Write SQL to analyze shop visibility
Company: Meta
Role: Data Scientist
Category: Data Manipulation (SQL/Python)
Difficulty: Medium
Interview Round: Onsite
You are given two tables. Use standard SQL (window functions allowed). Assume "today" is 2025-09-01 and that “currently visible” means a shop’s last state at or before 2025-09-01 23:59:59. Treat only changes where visibility flips (ignore consecutive duplicates).
Schema:
shop_visibility(profile_id BIGINT, date DATE, ts TIMESTAMP, visibility INT) — 0=hidden, 1=visible
shop_details(profile_id BIGINT, shop_category VARCHAR, visible_days BIGINT, creation_date DATE)
Small sample (illustrative only):
shop_visibility
+------------+------------+---------------------+------------+
| profile_id | date | ts | visibility |
+------------+------------+---------------------+------------+
| 101 | 2025-08-30 | 2025-08-30 09:00:00 | 1 |
| 101 | 2025-08-31 | 2025-08-31 11:00:00 | 0 |
| 101 | 2025-09-01 | 2025-09-01 10:15:00 | 1 |
| 102 | 2025-08-30 | 2025-08-30 08:00:00 | 1 |
| 102 | 2025-08-30 | 2025-08-30 12:00:00 | 1 |
| 102 | 2025-09-01 | 2025-09-01 18:00:00 | 0 |
| 103 | 2025-08-31 | 2025-08-31 09:00:00 | 0 |
| 103 | 2025-09-01 | 2025-09-01 20:00:00 | 0 |
| 104 | 2025-08-31 | 2025-08-31 05:00:00 | 0 |
| 104 | 2025-09-01 | 2025-09-01 09:00:00 | 1 |
| 104 | 2025-09-01 | 2025-09-01 12:30:00 | 0 |
| 104 | 2025-09-01 | 2025-09-01 16:45:00 | 1 |
| 105 | 2025-09-01 | 2025-09-01 07:00:00 | 1 |
| 106 | 2025-08-30 | 2025-08-30 06:00:00 | 0 |
| 106 | 2025-08-30 | 2025-08-30 14:00:00 | 1 |
| 106 | 2025-08-31 | 2025-08-31 14:05:00 | 0 |
| 106 | 2025-08-31 | 2025-08-31 14:10:00 | 1 |
| 106 | 2025-09-01 | 2025-09-01 02:00:00 | 0 |
| 106 | 2025-09-01 | 2025-09-01 22:00:00 | 1 |
shop_details
+------------+---------------+--------------+--------------+
| profile_id | shop_category | visible_days | creation_date|
+------------+---------------+--------------+--------------+
| 101 | Food | 180 | 2025-02-01 |
| 102 | Fashion | 120 | 2025-03-15 |
| 103 | Electronics | 30 | 2025-08-10 |
| 104 | Food | 75 | 2025-07-20 |
| 105 | Home | 200 | 2024-12-05 |
| 106 | Fashion | 10 | 2025-08-28 |
Write SQL for:
1) Top 10 profiles by number of visibility flips (count transitions where visibility != LAG(visibility) over ts).
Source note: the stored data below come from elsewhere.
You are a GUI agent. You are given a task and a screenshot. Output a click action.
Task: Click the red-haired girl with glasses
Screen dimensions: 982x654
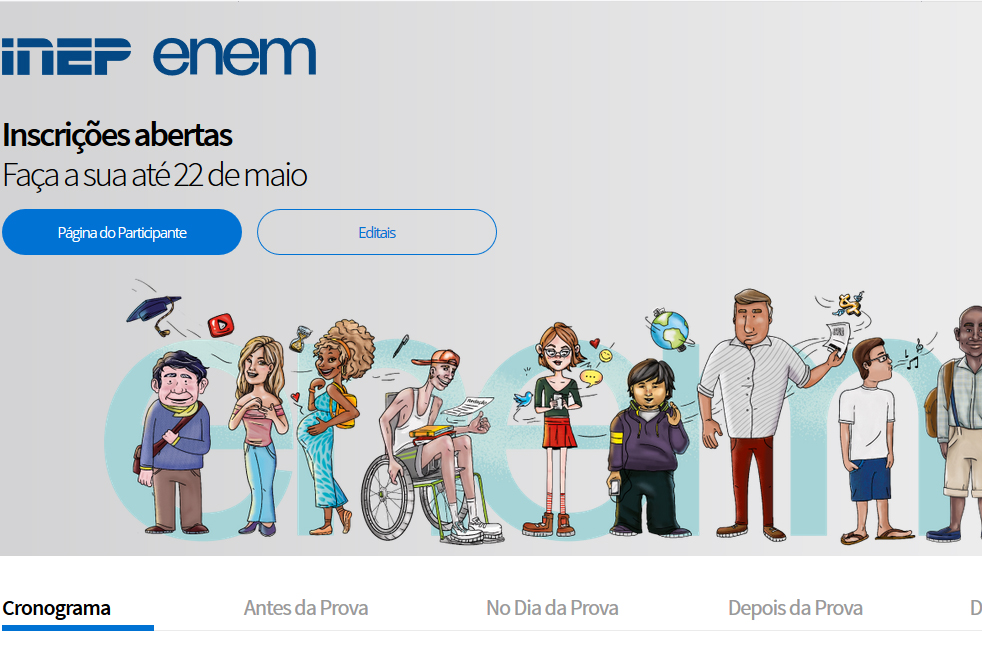pos(556,430)
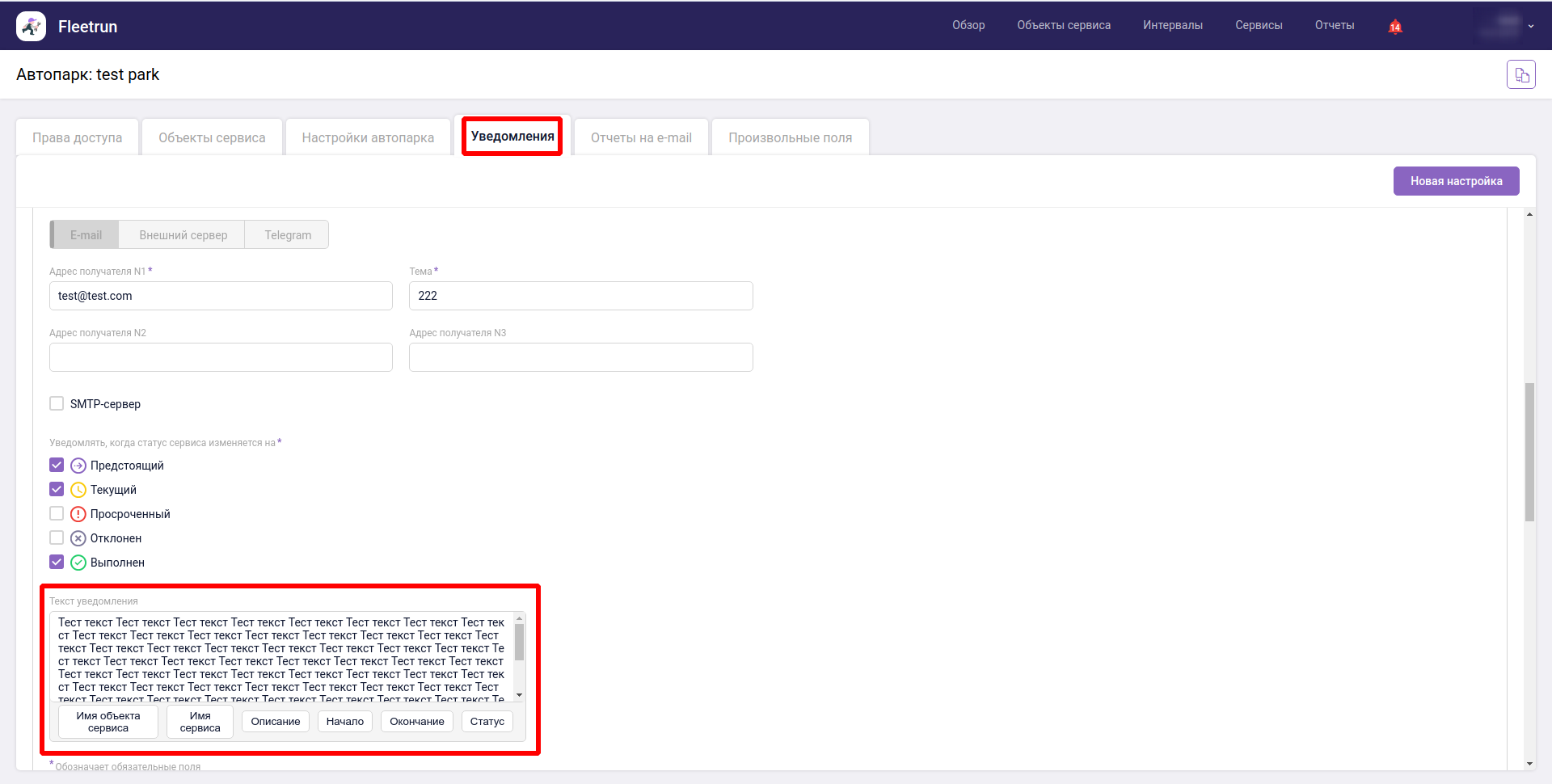Viewport: 1552px width, 784px height.
Task: Click the copy fleet icon button
Action: pos(1520,75)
Break ties by smaller profile_id first.
2) Percentage of shops currently visible as of 2025-09-01 (numerator: profiles whose last state by ts on or before 2025-09-01 23:59:59 is 1; denominator: all profiles in shop_details). Return both percentage and counts.
3) Distribution of currently visible shops across categories: for each shop_category, return visible_count and its share among all currently visible shops.
4) Verify: “New users over time are visible far fewer days.” For each creation month, compute for every profile the fraction of days visible in its first 30 days since creation (using shop_visibility, deduping consecutive identical states, counting distinct dates with final visibility=1 per date), then return for each cohort: number of profiles, median fraction, and P75/P25. Include SQL that produces a cohort-level time series suitable for visualization. Briefly state how you would handle profiles created after 2025-08-02 (truncate the 30-day window) and how to test the trend statistically.
Quick Answer: This question evaluates proficiency in SQL-based time-series and event-data manipulation, including deduplication of consecutive states, window functions, aggregation, cohort analysis, and percentile/summary statistics.